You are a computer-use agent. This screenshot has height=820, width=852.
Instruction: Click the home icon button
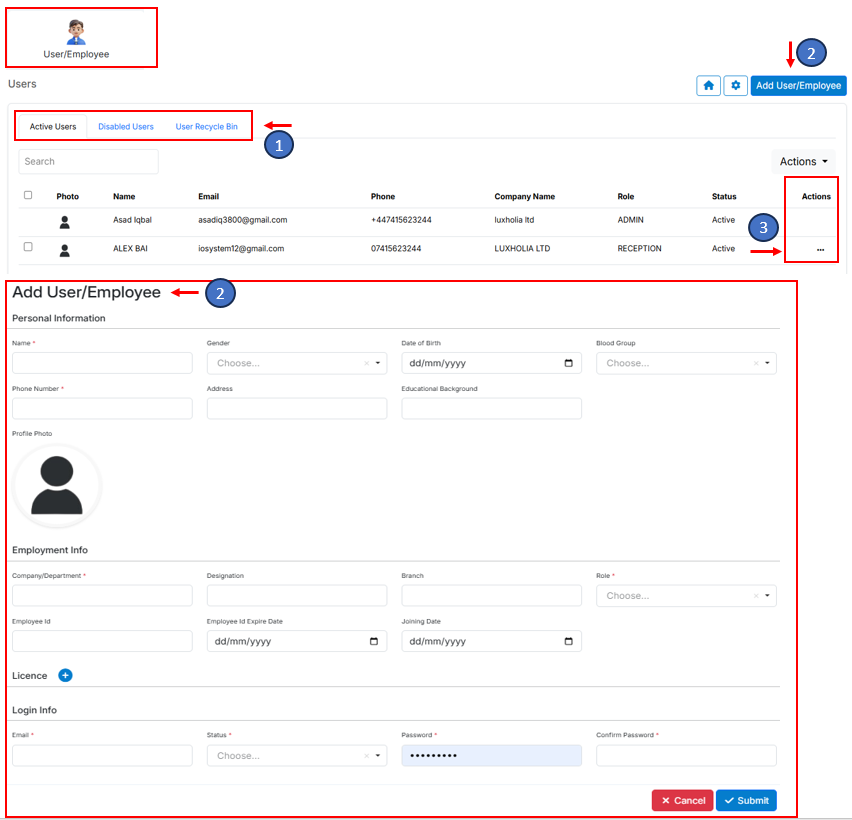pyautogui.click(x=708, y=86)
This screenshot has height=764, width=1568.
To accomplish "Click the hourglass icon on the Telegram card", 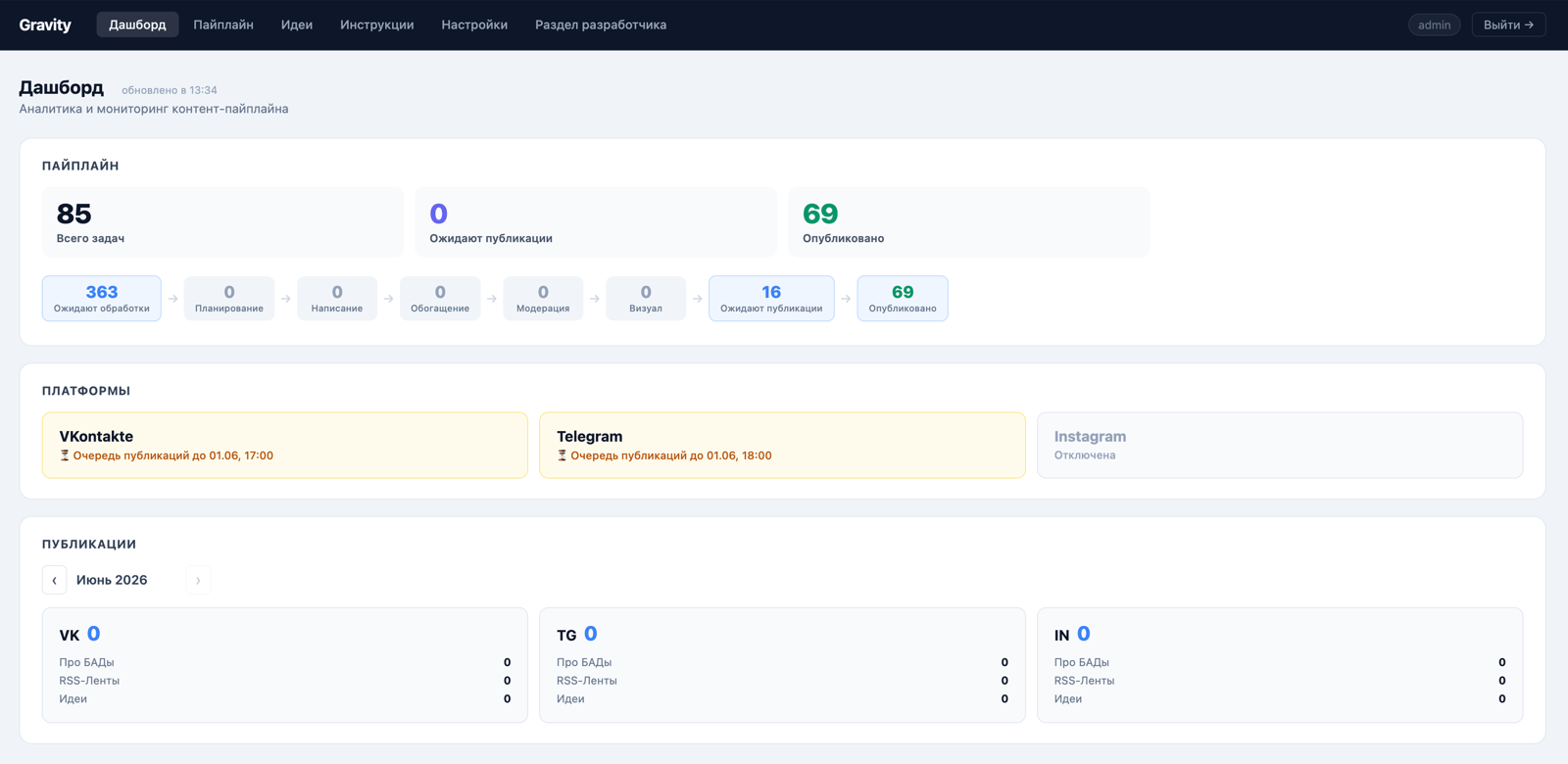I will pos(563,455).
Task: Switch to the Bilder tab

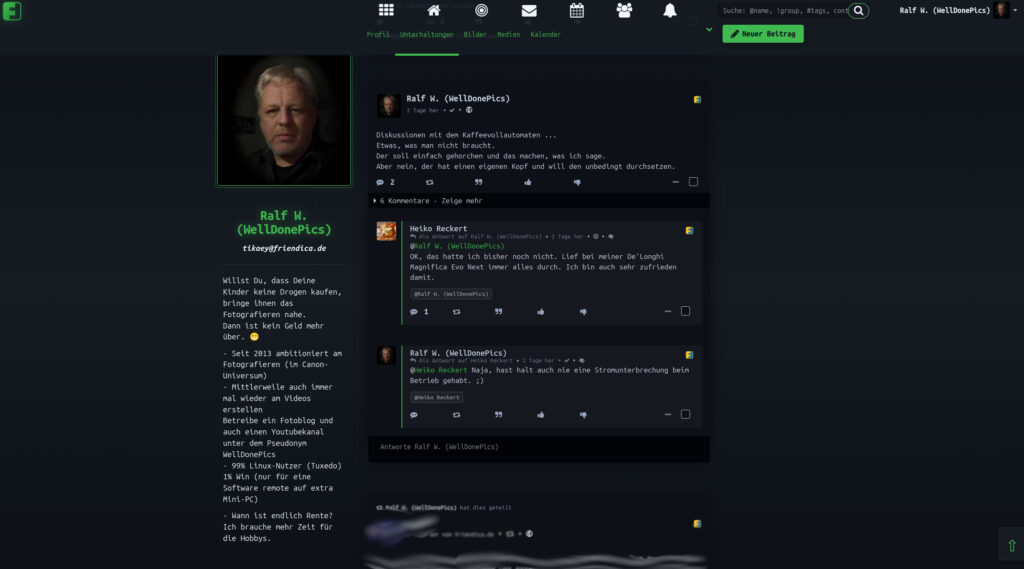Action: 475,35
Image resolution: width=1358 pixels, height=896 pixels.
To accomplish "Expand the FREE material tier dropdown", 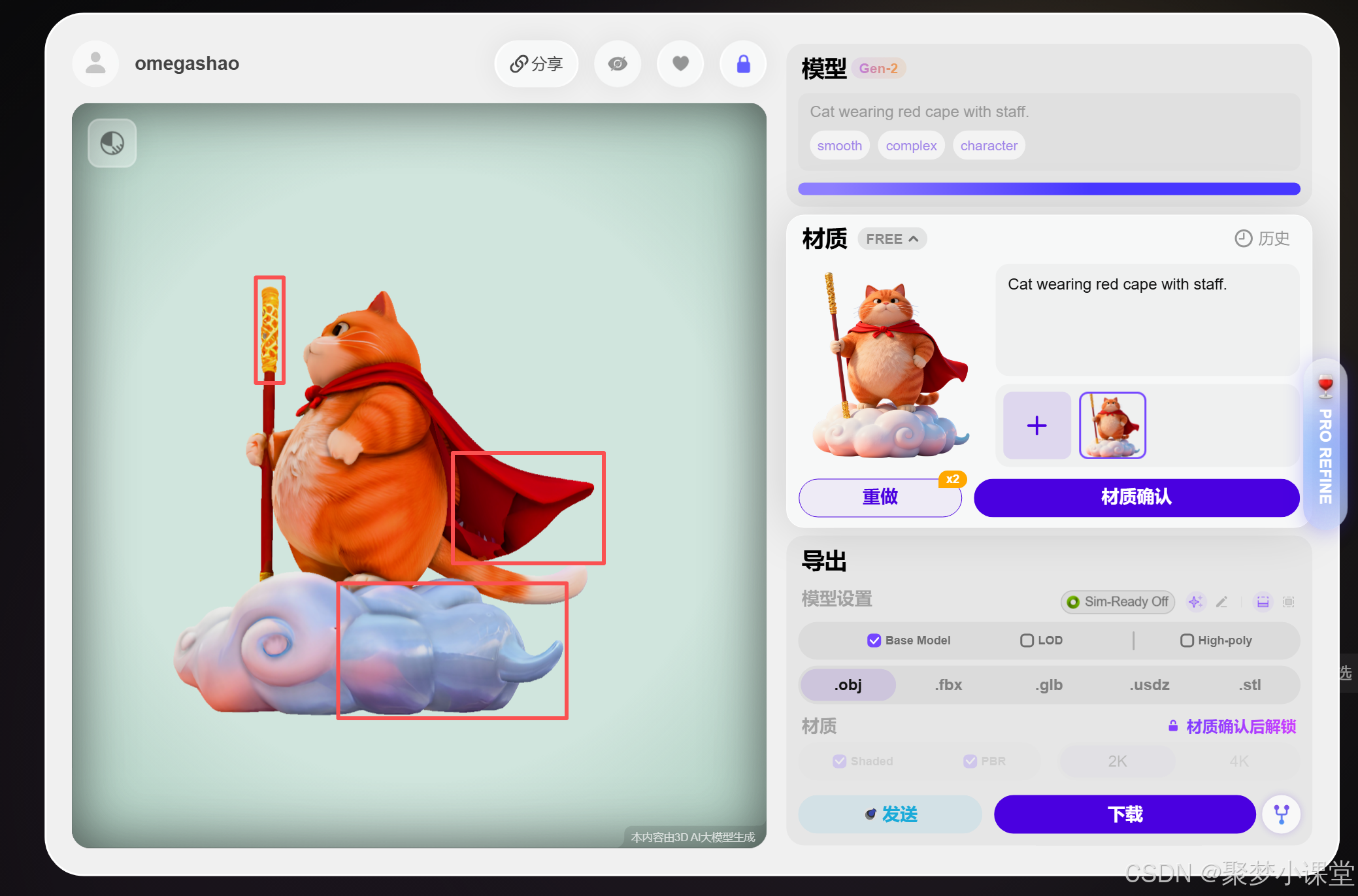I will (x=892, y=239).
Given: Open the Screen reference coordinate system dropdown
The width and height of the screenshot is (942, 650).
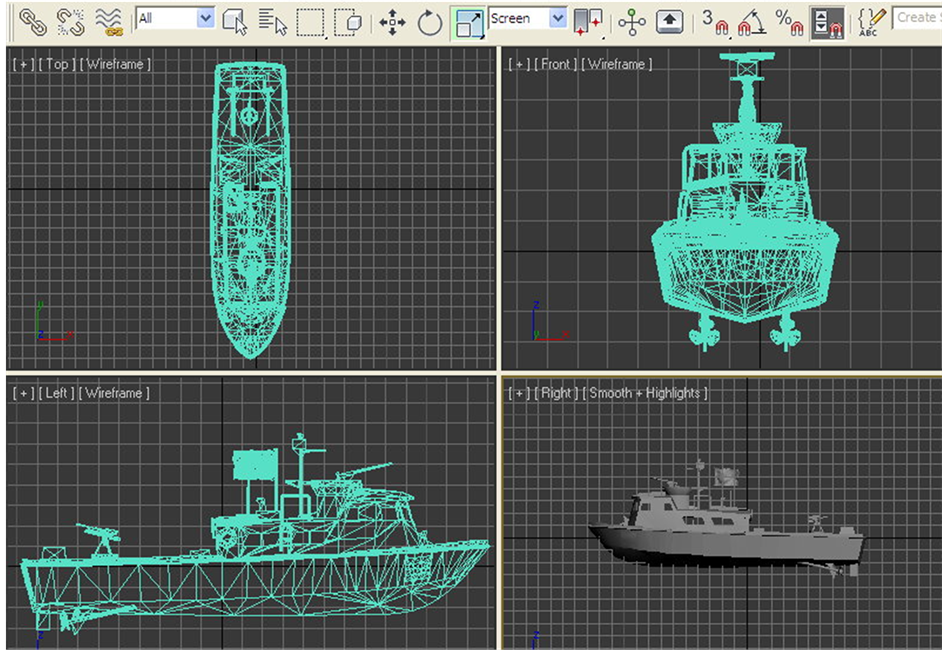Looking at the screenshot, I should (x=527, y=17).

+---+

_What to work on_
Show every line of the material that contains the string "height".

_The reply_
You are a computer-use agent. This screenshot has height=820, width=852.
This screenshot has height=764, width=1568.
Image resolution: width=1358 pixels, height=896 pixels.
The width and height of the screenshot is (942, 650).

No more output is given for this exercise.